---------- Input data ----------
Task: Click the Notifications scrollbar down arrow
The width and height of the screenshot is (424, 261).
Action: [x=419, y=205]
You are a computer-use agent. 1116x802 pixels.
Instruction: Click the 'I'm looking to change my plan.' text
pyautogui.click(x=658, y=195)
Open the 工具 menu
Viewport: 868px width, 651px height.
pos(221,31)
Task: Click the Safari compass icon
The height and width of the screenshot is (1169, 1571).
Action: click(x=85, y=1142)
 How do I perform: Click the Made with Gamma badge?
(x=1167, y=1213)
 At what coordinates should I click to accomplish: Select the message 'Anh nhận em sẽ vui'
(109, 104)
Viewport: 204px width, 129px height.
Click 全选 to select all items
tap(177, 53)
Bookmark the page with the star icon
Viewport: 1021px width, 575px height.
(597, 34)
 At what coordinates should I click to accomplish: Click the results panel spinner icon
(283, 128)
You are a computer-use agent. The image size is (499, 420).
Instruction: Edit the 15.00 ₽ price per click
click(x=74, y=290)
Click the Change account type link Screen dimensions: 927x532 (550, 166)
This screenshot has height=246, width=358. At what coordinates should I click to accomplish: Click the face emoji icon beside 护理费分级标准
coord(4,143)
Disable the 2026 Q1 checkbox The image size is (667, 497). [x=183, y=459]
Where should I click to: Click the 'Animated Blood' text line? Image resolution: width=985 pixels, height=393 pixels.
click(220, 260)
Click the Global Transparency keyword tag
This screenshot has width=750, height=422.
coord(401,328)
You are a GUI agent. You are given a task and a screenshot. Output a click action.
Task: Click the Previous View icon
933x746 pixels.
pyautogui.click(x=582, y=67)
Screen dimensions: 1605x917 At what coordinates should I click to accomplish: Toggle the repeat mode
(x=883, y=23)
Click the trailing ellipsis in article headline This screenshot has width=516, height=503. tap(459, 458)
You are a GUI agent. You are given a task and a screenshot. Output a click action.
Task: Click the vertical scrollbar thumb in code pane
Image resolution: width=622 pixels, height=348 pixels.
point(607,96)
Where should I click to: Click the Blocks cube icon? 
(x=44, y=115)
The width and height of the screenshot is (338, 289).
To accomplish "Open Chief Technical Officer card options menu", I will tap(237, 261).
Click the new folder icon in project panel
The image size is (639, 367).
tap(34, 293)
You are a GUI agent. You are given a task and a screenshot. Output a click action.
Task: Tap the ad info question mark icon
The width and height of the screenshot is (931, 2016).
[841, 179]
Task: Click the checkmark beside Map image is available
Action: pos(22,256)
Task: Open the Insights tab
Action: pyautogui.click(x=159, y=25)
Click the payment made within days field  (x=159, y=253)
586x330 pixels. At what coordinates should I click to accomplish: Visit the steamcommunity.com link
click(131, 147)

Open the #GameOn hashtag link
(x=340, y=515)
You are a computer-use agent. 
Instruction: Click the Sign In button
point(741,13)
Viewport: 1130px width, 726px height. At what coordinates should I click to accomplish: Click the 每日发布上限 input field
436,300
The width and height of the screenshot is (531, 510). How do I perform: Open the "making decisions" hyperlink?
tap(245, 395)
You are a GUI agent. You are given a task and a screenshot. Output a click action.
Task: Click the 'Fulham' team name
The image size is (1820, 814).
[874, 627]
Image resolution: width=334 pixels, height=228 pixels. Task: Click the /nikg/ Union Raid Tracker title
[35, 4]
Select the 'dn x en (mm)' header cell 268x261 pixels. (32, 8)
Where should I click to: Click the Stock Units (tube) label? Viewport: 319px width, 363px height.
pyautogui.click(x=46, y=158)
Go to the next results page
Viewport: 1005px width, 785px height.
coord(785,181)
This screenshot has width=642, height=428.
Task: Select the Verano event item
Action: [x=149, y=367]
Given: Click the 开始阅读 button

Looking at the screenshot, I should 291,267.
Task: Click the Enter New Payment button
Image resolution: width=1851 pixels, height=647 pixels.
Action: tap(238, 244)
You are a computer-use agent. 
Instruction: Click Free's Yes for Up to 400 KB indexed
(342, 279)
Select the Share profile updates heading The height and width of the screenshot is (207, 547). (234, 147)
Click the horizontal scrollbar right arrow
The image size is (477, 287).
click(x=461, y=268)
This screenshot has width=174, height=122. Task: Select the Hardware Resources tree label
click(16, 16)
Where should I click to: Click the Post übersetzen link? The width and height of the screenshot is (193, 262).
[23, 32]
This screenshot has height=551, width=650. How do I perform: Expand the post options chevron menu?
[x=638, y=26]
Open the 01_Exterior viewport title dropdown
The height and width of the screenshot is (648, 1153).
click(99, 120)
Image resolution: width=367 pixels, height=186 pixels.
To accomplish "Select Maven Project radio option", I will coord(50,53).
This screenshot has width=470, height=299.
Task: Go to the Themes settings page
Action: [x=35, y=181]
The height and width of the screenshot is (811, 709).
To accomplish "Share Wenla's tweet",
----------
**The task**
Exactly as written, please reproduce the lines from the first line of the data to the line containing "Task: Click the vertical", inclusive, and nothing else.

**Answer to this task**
Task: Click the Notifications scrollbar down arrow
The width and height of the screenshot is (424, 261).
Action: [x=419, y=205]
You are a computer-use agent. 1116x802 pixels.
Instruction: Click the 'I'm looking to change my plan.' text
pyautogui.click(x=658, y=195)
Open the 工具 menu
Viewport: 868px width, 651px height.
pos(221,31)
Task: Click the Safari compass icon
The height and width of the screenshot is (1169, 1571).
Action: click(x=85, y=1142)
 How do I perform: Click the Made with Gamma badge?
(x=1167, y=1213)
 At what coordinates should I click to accomplish: Select the message 'Anh nhận em sẽ vui'
(109, 104)
Viewport: 204px width, 129px height.
Click 全选 to select all items
tap(177, 53)
Bookmark the page with the star icon
Viewport: 1021px width, 575px height.
(597, 34)
 At what coordinates should I click to accomplish: Click the results panel spinner icon
(283, 128)
You are a computer-use agent. The image size is (499, 420).
Instruction: Edit the 15.00 ₽ price per click
click(x=74, y=290)
Click the Change account type link Screen dimensions: 927x532 (550, 166)
This screenshot has height=246, width=358. At what coordinates should I click to accomplish: Click the face emoji icon beside 护理费分级标准
coord(4,143)
Disable the 2026 Q1 checkbox The image size is (667, 497). [x=183, y=459]
Where should I click to: Click the 'Animated Blood' text line? Image resolution: width=985 pixels, height=393 pixels.
click(220, 260)
Click the Global Transparency keyword tag
This screenshot has width=750, height=422.
coord(401,328)
You are a GUI agent. You are given a task and a screenshot. Output a click action.
Task: Click the Previous View icon
933x746 pixels.
pyautogui.click(x=582, y=67)
Screen dimensions: 1605x917 At what coordinates should I click to accomplish: Toggle the repeat mode
(x=883, y=23)
Click the trailing ellipsis in article headline This screenshot has width=516, height=503. tap(459, 458)
You are a GUI agent. You are given a task and a screenshot. Output a click action.
Task: Click the vertical scrollbar thumb in code pane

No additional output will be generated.